Setting up IPython Notebook with Apache Spark on the Hortonworks Sandbox

Apache Spark, if you haven’t heard of it, is a fast, in-memory data processing engine that can be used with data on Hadoop. It offers excellent performance and can handle tasks such as batch processing, streaming, interactive queries and machine learning.

Spark offers APIs in Java, Scala, and Python. Today, I’ll be covering how to get an IPython notebook set up on your Hortonworks sandbox so you can use it to run ad-hoc queries, data exploration, analysis, and visualization over your data.

Let’s get started

Setup

First, make sure your sandbox’s network adapter is in NAT mode.

While your sandbox is powered off, navigate to the settings of your Hortonworks sandbox by clicking Machine > Settings while ‘Hortonworks Sandbox with HDP 2.3_1′ is highlighted.

Navigate to Network once in the settings. Ensure that your NAT network adapter is turned on, and that it is the only network adapter turned on:

Enable NAT Adapter

The default settings should be fine.

With the proper network adapter enabled, start up your machine.

Install IPython

Next, use yum to install a number of necessary dependencies:

yum install nano centos-release-SCL zlib-devel bzip2-devel openssl-devel ncurses-devel sqlite-devel readline-devel tk-devel gdbm-devel db4-devel libpcap-devel xz-devel libpng-devel libjpg-devel atlas-devel

Make sure you include all of them. When you’re prompted with a y/N question, be sure to type y.

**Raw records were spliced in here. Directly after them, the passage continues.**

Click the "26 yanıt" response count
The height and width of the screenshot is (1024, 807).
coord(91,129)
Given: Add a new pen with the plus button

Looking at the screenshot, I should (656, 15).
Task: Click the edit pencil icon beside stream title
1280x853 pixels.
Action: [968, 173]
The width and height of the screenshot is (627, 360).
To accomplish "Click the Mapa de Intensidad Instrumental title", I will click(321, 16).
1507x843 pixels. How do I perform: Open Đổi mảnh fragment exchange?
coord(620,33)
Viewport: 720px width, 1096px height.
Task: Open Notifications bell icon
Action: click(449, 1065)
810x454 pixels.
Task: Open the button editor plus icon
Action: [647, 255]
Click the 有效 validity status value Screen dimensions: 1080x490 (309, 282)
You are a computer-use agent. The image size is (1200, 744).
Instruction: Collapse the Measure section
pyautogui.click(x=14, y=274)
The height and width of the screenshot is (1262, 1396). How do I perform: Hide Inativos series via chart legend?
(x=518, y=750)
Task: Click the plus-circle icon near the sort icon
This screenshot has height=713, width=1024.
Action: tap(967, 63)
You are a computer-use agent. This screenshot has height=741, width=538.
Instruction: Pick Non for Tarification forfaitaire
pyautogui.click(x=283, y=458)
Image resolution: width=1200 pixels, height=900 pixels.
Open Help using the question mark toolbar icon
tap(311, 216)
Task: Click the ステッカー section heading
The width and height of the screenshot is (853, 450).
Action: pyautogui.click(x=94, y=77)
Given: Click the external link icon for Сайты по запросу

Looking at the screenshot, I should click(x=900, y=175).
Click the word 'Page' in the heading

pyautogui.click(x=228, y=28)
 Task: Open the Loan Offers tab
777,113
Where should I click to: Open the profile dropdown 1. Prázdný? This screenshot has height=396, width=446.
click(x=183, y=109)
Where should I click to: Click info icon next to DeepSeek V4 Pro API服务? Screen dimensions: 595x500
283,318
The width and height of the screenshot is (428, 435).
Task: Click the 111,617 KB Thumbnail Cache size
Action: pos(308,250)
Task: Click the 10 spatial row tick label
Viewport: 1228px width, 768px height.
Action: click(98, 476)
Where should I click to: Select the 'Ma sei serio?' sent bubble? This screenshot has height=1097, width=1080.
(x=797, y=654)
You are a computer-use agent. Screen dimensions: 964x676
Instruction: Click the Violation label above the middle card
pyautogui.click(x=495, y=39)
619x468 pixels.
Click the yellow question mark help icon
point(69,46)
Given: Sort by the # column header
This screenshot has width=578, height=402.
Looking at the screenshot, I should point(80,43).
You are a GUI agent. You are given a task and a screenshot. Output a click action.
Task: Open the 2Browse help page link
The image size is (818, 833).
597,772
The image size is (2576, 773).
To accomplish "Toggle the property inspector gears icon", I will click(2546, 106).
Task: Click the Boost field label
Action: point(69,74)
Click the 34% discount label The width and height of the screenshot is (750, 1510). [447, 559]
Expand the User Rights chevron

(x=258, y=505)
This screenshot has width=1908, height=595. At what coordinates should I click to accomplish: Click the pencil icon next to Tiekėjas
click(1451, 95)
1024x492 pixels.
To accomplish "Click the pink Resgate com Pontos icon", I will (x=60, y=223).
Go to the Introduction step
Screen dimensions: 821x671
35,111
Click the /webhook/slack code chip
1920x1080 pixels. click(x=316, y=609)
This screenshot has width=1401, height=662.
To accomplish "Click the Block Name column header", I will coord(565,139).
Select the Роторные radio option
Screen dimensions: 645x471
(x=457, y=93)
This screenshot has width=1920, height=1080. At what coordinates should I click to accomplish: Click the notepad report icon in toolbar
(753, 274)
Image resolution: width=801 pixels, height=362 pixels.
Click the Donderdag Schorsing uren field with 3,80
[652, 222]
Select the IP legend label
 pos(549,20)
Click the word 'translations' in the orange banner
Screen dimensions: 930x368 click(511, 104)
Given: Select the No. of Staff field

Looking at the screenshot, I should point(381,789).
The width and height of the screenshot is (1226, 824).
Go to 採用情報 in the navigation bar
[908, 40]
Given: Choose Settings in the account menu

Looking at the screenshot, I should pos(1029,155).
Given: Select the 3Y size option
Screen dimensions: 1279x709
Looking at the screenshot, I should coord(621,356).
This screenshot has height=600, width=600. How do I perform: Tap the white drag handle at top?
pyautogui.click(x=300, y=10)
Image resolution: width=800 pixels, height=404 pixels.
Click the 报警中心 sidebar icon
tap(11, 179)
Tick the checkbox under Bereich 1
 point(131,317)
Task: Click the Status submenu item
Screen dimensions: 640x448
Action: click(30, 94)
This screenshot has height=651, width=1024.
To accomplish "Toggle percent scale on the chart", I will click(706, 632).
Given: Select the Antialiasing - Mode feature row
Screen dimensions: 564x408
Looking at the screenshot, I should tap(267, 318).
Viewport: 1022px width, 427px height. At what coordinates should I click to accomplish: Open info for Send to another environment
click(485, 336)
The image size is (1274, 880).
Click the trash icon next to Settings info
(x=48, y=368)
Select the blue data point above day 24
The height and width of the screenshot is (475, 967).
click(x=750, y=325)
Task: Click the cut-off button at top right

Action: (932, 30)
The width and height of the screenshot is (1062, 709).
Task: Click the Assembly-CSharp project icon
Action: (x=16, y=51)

Next, install the development tools dependency for Python 2.7:

yum groupinstall "Development tools"

Then, install Python 2.7:

yum install python27

Since there are now multiple Python versions on your Hortonworks sandbox, you need to switch to Python 2.7:

source /opt/rh/python27/enable

Don’t worry, the Python version will switch back to its default the next time you power off your sandbox.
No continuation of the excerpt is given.